Tob 11

1 Auf der Heimreise kamen sie am elften Tag nach Kaserin, das auf halbem Weg nach Ninive liegt.
2 Da sprach der Engel: "Bruder Tobias, du weißt, wie du deinen Vater verlassen hast.
3 Wenn es dir recht ist, wollen wir vorauseilen. Das Gesinde mit deiner Frau und den Tieren mag langsam nachfolgen."
4 Tobias war damit einverstanden, und Rafael sprach zu ihm: "Nimm etwas von der Galle des Fisches mit! Wir werde es brauchen." Da nahm Tobias etwas von der Galle, und sie zogen voran.

Die Heilung des blinden Vaters

5 Hanna aber saß Tag für Tag am Weg oben auf einer Anhöhe, von wo sie einen weiten Ausblick hatte.
6 Wie sie von dort aus auf seine Rückkehr wartete, sah sie in der Ferne ihren Sohn kommen.
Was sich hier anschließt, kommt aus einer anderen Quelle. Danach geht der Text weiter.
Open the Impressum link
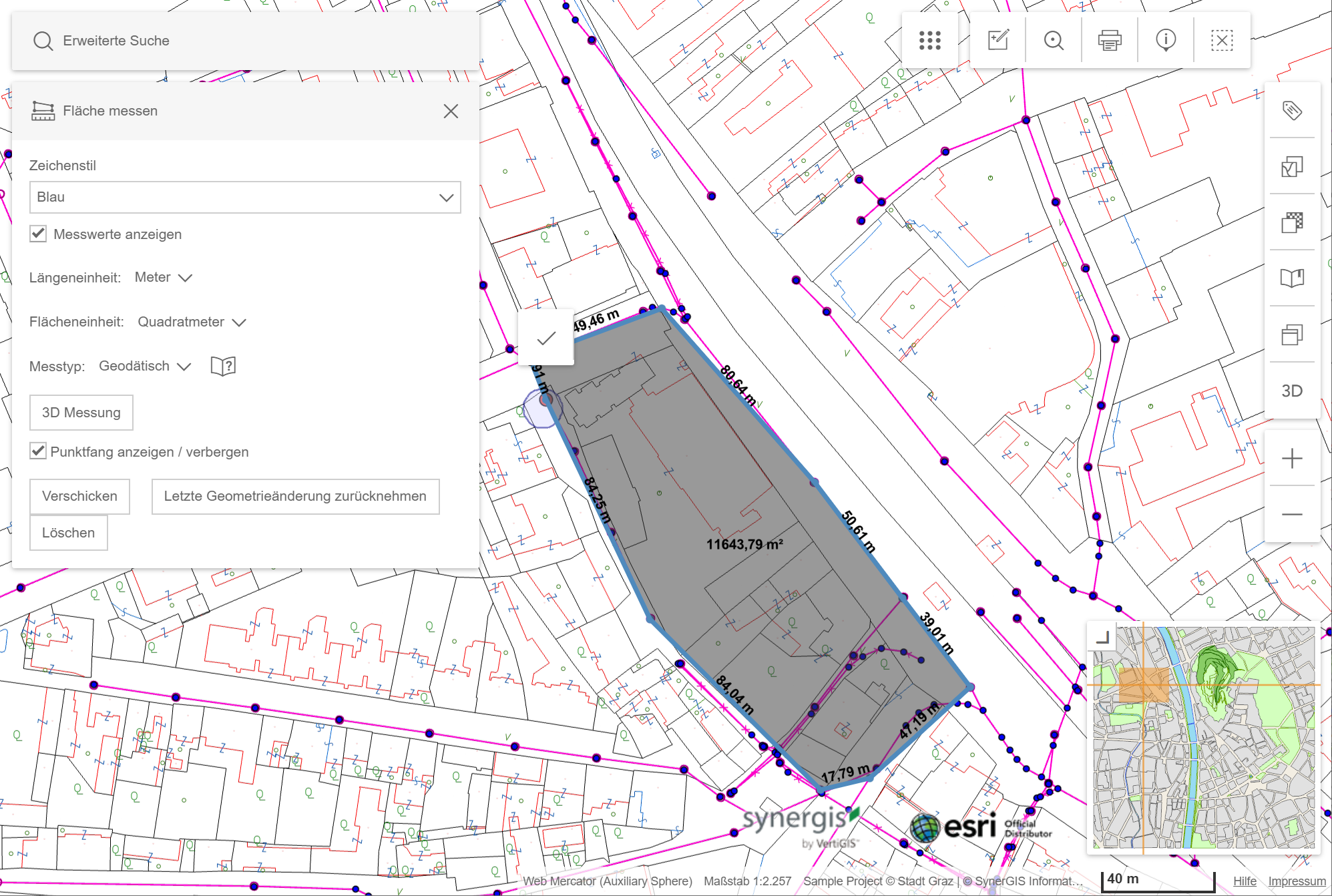The height and width of the screenshot is (896, 1332). (1297, 881)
Sie erkannte ihn sofort und meldete eilig ihrem Mann: "Siehe, dein Sohn komm!"
7 Indes gab Rafael dem Tobias die Weisung: "Sobald du nach Hause kommst, bete sofort den Herrn, deinen Gott, an und danke ihm!
8 Dann geh zu deinem Vater und küsse ihn und bestreiche sogleich seine Augen mit der Fischgalle, die du bei dir hast! Denn wisse, alsbald werden seine Augen geöffnet, und dein Vater wird das Licht des Himmels sehen und sich über deinen Anblick freuen."
9 Der Hund, der sie auf der Reise begleitet hatte, sprang voraus und gleichsam als Bote ankommend, wedelte er vor Freude mit seinem Schwanz.
10 Der blinde Vater erhob sich und wollte hinlaufen. Aber er strauchelte. Darum gab er einem Knecht die Hand und eilte seinem Sohn entgegen.
11 Er und seine Frau umarmten ihn, und beide begannen vor Freude zu weinen.
12 Dann beteten sie Gott an und dankten ihm. Hierauf setzten sie sich nieder,
13 und Tobias nahm von der Galle des Fisches und bestrich damit die Augen seines Vaters.
14 Nach etwa einer halben Stunde begann die weiße Augenhaut von seinen Augen sich abzulösen wie das Häutchen eines Eies.1
15 Tobias faßte sie und zog sie von den Augen, und sofort konnte jener wieder sehen.
16 Sie priesen Gott, er, seine Frau und alle seine Bekannten.
17 Tobit sprach: "Ich preise dich, Herr, Gott Israels. Du hast mich gezüchtigt und mich wieder geheilt. Nun sehe ich meinen Sohn Tobias wieder."
18 Nach sieben Tagen kamen auch Sara, die Frau seines Sohnes, und das ganze Gesinde wohlbehalten an, auch das Vieh, die Kamele, das viele Geld der Frau und das Geld, das er von Gabaël zurückerhalten hatte.
19 Nun erzählte er seinen Eltern alle Wohltaten, die Gott ihm durch seinen Reisebegleiter erwiesen hatte.
20 Auch Achikar und Nadab, die Neffen des Tobit, kamen voll Freude zu Tobias und beglückwünschten ihn ob all des Guten, das Gott an ihm getan hatte.2
21 Sieben Tage hielten sie Hochzeit, und alle waren in freudiger Stimmung.
1 Vgl. Apg 9, 17f.
2 Achikar, der in der griechischen Übersetzung öfter genannt wird, verbindet die Geschichte Tobits mit dem >Buch (oder der: Weisheit) Achikars<. Dieses alte Werk, das in vielen Formen und Sprachen bekannt ist, enthält in einer Erzählung zwei Sammlungen von Weisheitslehren, die auch auf die Verfasser der Bücher Tobit und Jesus Sirach Einfluß hatten. Der Weise Achikar, Kanzler der assyrischen Könige Sanherib und Asarhaddon, hat seinen Neffen Nadab erzogen und bereitet ihn auf seine Nachfolge vor; hiermit wird eine erste Gruppe von Weisheitssprüchen eingeleitet. Der undankbare Nadab, ein Emporkömmling, läßt seinen Wohltäter zum Tode verurteilen. Achikar entgeht durch eine List dem Tod und hält sich verborgen. Asarhaddon, vom Pharao aufgefordert, ihm einen Weisen vorzustellen, der seinen herausfordernden Fragen zu antworten vermag, bedauert das Verschwinden Achikars. Da verläßt dieser sein Versteck und beantwortet die Fragen des Pharao. - Wieder in seine Rechte eingesetzt, bestraft er seinen Neffen und richtet an ihn tadelnde Worte: sie bilden die zweite Gruppe von Weisheitssprüchen.